As protagonistas estão descontentes com os homens. Maria do Amparo, por exemplo, sente muito desamparo. Este é um romance de género?
Não foi propositado, mas acabou por resultar assim. As mulheres da nossa geração estão no fim de um ciclo. Têm uma carreira, casaram, tiveram filhos. Eles saíram de casa e elas ficam sozinhas. E uniram-se nos diferentes registos da solidão – a escolhida, a que existe no trabalho, na família, no amor – e como a sociedade do primeiro mundo é inábil a defender-se dessa solidão. Por isso é que o nome dela é Maria do Amparo.
Fale-me destas mulheres, que parecem unidas no desconforto.
A Maria do Amparo representa a minha geração: tem uma vida confortável mas emocionalmente solitária, porque aquilo que deseja é deficitário em relação aquilo que deseja ou sonha. As mulheres que estão acompanhadas também estão insatisfeitas. Os homens são mais hábeis nisto. Ou não sabem estar sozinhos. E elas acabam, de uma maneira ou de outra, por ficar no lugar da outra, nunca são a primeira escolha de um homem. Neste livro quis perceber o que leva as mulheres de qualquer geração a aceitar isto. Inspirei-me no livro Amantes: uma história da outra, de Elizabeth Abbott, que encontrei no Brasil.
A que conclusão chegou?
Quando as mulheres dependiam financeiramente dos homens, estavam subjugadas à vontade masculina. Não estando, o que as leva a suportar isso? A Lurdinhas precisava mas as outras não. Será que existe uma predisposição para serem dependentes apenas para não ficarem sozinhas? A antropóloga Helen Fisher diz que as mulheres solteiras sentem atração por homens comprometidos porque o facto de terem uma família é a prova de que são capazes de fazer isso com elas.

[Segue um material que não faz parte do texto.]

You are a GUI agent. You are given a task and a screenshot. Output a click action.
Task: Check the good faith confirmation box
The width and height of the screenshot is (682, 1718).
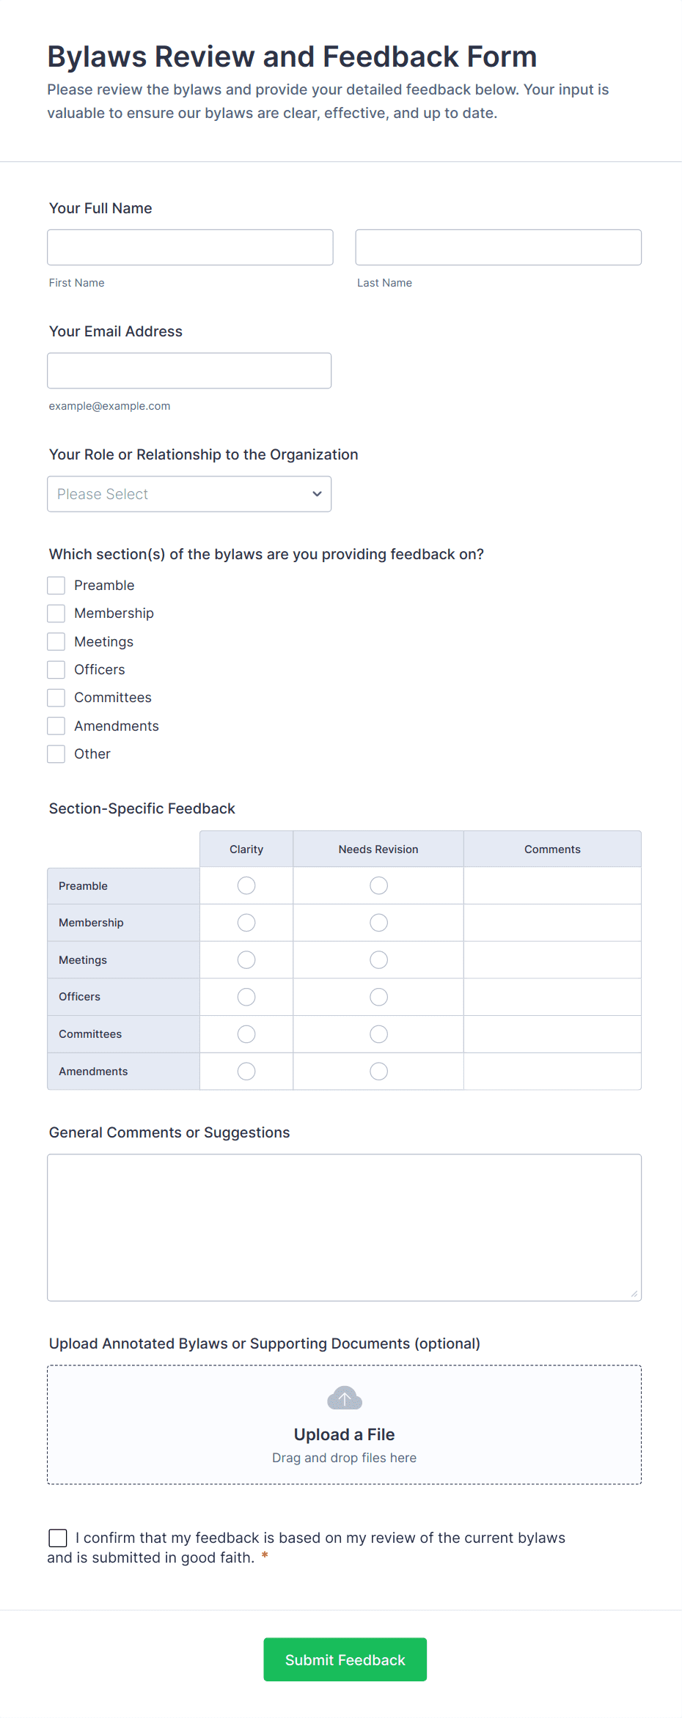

Ficam revoltadas e rotulam os homens de otário, palhaço, “supertadinho”.
Quando se juntam escalpelizam o sexo masculino sem dó nem piedade.
Qual a função das cenas de sexo no livro? Jogos de poder, de comunicação?
O sexo é a cola do mundo. Sem desejo, isto não funciona. A única tristeza é a ausência de desejo. Eu nunca vou escrever um romance erótico porque acho que o erotismo, como um fim em si e sem suporte cognitivo e emocional, não tem interesse nenhum.
O que diz cada uma das personagens através do sexo?
A Lurdinhas encarna o mito da “cama, mesa e roupa lavada”. Cada um está ali a servir o outro e o objetivo dela é caçar aquele homem, tornar-se a legítima, ter essa validação social. A personagem nasceu de um ato de generosidade do Pacheco Pereira. Ele encontra-me na Lx Factory, eu digo-lhe que quero escrever um livro que volte ao estado Novo e ele dá-me a conhecer Amorzinho, da coleção Ephemera (editora Tinta da China), a troca de cartas entre uma costureira e um administrativo, que serviu de inspiração para os perfis do Alfredo e da Lurdinhas. Ela é a personagem mais inesperada e rica do livro por ser tão diferente de mim. Depois, há as filhas das mulheres da minha geração e o seu olhar sobre as mães, para quem o sexo não é, ou deixou de ser, importante, seja por falta de tempo, desinteresse ou por o acharem emocionalmente perigoso.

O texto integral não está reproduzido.